[Python-Dev] type categories

Barry A. Warsaw barry@python.org
Fri, 13 Sep 2002 10:38:03 -0400


>>>>> "JH" == Jeremy Hylton <jeremy@alum.mit.edu> writes:

>>>>> "DA" == David Abrahams <dave@boost-consulting.com> writes:

    DA> I was going to say that is seems to me if you can dynamically
    DA> inject base classes in Python there's no problem using
    DA> inheritance to do this sort of labelling. However, on third
    DA> though, maybe there is a problem. Suppose you have an
    DA> inheritance chain A->B->C...->Z and I come a long later to say
    DA> that A fulfills interface II and add II to A's bases. Which of
    DA> A's subclasses also fulfill II. I might not know. I might not
    DA> even know about them. For this, maybe you'd need a way to
    DA> express inheritance that goes just "one level deep" (i.e. A
    DA> inherits II publicly, but nothing else does).

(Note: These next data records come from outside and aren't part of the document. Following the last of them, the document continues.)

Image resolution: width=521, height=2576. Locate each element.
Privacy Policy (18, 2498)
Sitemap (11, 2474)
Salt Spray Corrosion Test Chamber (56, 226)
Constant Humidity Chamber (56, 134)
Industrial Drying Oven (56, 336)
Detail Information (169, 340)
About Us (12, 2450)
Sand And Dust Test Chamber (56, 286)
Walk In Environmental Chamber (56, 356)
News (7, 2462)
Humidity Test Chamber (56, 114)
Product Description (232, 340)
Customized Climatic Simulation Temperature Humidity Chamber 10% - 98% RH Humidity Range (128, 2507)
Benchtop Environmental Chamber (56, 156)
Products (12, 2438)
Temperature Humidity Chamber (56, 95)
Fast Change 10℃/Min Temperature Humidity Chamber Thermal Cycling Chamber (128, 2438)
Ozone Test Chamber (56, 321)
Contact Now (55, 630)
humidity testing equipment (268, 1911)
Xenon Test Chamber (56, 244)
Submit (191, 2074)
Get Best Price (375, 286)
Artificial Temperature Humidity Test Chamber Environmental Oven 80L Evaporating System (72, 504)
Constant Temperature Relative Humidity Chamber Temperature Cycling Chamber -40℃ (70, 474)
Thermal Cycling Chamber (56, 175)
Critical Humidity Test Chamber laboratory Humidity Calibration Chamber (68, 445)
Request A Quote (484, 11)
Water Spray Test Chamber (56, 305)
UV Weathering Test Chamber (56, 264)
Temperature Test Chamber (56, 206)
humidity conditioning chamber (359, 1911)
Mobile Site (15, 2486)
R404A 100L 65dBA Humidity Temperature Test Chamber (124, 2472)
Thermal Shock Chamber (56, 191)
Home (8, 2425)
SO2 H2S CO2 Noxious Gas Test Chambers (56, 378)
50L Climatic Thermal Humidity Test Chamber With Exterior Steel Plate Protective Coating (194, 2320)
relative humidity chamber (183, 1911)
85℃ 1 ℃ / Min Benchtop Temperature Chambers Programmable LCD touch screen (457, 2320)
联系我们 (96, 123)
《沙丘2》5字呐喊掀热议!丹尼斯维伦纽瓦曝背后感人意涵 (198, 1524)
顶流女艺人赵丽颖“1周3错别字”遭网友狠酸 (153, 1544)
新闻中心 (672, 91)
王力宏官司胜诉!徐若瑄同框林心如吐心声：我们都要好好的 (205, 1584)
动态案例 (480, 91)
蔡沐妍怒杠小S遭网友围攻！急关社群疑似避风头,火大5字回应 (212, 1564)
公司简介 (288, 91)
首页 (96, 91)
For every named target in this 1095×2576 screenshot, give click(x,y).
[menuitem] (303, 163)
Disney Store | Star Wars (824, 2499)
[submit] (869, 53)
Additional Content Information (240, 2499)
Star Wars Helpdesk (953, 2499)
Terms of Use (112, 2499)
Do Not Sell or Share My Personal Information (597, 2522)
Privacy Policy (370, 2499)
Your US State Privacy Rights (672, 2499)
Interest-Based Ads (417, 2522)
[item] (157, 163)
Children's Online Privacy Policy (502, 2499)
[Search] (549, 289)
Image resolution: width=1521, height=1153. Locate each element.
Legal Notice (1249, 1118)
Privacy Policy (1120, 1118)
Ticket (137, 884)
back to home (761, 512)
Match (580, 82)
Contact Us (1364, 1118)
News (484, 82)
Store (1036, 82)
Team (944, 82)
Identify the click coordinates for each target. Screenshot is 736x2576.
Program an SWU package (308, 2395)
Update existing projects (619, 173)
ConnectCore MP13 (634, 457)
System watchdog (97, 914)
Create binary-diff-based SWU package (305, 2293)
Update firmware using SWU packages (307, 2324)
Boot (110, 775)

And that might
    DA> just screw with the notion of inheritance enough that you want
    DA> a separate parallel mechanism.

    DA> So I guess I'm back to where I was before. Inheritance
    DA> probably doesn't work out too well for expressing "satisfies
    DA> interface".

    JH> I had similar third thoughts a couple of weeks ago :-).  So I
    JH> guess I agree with you.

I tend to agree as well.  But to play devil's advocate for a moment: I
think Guido said that inheritance won't be the only way to spell
conforms-to, but it'll be the predominately common way.  So you'd
definitely need a way to spell that outside of inheritance as your
example clearly shows.  Which means that any conformsto() function
will have to be more complicated because it'll need to check both
mechanisms.  Is that a worthwhile price to pay to allow
conforms-to-by-inheritance?

What I don't like about the inheritance mechanism is that the syntax
isn't explicit.  I look at a class definition and I don't really know
what's a base class for implementation purposes and what's an
interface assertion.  It might even be difficult if I had the source
code for all the classes in the base class list if there's little
except convention to syntactically distinguish between a class
definition and an interface definition (no keyword, but just a
stylized bunch of defs).  I think it's going to be important to know
what's an interface and what's a base class.  Naming conventions
(IThingie) can help but aren't enforced.